Recorded data:
· · ·
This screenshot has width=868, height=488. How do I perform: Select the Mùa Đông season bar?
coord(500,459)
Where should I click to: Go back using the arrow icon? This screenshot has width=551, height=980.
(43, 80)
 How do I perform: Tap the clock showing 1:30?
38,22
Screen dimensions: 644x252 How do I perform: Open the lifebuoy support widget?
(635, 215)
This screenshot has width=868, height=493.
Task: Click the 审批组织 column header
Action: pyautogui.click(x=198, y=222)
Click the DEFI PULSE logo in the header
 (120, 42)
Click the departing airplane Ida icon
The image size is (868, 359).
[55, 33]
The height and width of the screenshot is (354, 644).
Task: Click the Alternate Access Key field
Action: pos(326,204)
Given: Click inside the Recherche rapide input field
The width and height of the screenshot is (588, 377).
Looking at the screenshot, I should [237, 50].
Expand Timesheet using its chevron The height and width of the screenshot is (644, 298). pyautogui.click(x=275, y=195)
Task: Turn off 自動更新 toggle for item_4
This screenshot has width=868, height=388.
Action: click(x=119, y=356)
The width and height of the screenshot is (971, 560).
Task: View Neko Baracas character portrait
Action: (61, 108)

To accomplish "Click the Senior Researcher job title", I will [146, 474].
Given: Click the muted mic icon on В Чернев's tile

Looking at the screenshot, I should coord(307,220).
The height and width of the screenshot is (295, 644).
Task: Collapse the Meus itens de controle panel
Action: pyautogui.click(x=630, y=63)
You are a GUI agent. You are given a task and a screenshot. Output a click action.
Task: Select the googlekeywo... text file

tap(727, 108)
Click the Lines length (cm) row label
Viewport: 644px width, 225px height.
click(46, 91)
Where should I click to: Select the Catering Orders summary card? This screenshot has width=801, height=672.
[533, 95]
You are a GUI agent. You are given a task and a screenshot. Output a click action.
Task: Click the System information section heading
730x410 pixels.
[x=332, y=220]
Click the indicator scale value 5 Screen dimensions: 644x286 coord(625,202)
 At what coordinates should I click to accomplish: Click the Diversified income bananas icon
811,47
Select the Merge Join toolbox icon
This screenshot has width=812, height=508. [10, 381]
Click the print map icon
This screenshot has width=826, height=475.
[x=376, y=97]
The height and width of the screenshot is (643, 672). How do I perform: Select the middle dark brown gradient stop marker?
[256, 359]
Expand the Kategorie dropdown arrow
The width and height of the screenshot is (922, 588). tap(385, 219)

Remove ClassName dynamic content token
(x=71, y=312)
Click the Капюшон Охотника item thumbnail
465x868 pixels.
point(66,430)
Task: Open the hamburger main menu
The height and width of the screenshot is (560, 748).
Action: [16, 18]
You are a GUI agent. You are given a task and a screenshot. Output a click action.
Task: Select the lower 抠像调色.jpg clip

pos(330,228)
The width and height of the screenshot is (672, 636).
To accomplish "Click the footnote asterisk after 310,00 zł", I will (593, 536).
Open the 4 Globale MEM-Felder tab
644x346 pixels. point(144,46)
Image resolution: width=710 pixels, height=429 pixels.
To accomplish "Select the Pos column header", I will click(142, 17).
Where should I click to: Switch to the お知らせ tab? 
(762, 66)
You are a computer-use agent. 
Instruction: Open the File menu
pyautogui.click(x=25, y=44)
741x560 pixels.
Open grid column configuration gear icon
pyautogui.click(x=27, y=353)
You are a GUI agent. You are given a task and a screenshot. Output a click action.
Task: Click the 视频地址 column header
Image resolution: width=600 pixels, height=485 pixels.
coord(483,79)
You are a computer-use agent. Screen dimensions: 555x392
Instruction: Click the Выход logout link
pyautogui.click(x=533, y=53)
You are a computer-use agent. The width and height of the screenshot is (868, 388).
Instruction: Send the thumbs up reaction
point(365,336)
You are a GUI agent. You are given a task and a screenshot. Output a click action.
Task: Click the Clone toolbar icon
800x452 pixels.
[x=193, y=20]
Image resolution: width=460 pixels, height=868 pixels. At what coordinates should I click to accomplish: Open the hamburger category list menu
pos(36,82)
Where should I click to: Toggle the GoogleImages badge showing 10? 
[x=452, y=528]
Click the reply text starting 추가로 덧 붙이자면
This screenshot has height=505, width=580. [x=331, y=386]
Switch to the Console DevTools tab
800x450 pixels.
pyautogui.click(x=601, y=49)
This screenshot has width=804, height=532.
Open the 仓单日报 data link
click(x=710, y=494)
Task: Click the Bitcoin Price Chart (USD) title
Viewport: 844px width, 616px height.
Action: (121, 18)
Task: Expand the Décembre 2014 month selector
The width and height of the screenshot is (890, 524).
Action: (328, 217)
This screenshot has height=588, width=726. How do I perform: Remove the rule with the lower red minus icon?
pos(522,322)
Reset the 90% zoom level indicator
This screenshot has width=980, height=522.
· · ·
• **WHAT TO PRODUCE**
Each line from the one holding "You are a computer-use agent. Screen" down to the end of the records above is to be repeated exactly; no other line belongs in the reply.

• **FINISHED TASK**
You are a computer-use agent. Screen dimensions: 555x392
Instruction: Click the Выход logout link
pyautogui.click(x=533, y=53)
You are a computer-use agent. The width and height of the screenshot is (868, 388).
Instruction: Send the thumbs up reaction
point(365,336)
You are a GUI agent. You are given a task and a screenshot. Output a click action.
Task: Click the Clone toolbar icon
800x452 pixels.
[x=193, y=20]
Image resolution: width=460 pixels, height=868 pixels. At what coordinates should I click to accomplish: Open the hamburger category list menu
pos(36,82)
Where should I click to: Toggle the GoogleImages badge showing 10? 
[x=452, y=528]
Click the reply text starting 추가로 덧 붙이자면
This screenshot has height=505, width=580. [x=331, y=386]
Switch to the Console DevTools tab
800x450 pixels.
pyautogui.click(x=601, y=49)
This screenshot has width=804, height=532.
Open the 仓单日报 data link
click(x=710, y=494)
Task: Click the Bitcoin Price Chart (USD) title
Viewport: 844px width, 616px height.
Action: (121, 18)
Task: Expand the Décembre 2014 month selector
The width and height of the screenshot is (890, 524).
Action: (328, 217)
This screenshot has height=588, width=726. How do I perform: Remove the rule with the lower red minus icon?
pos(522,322)
Reset the 90% zoom level indicator
This screenshot has width=980, height=522.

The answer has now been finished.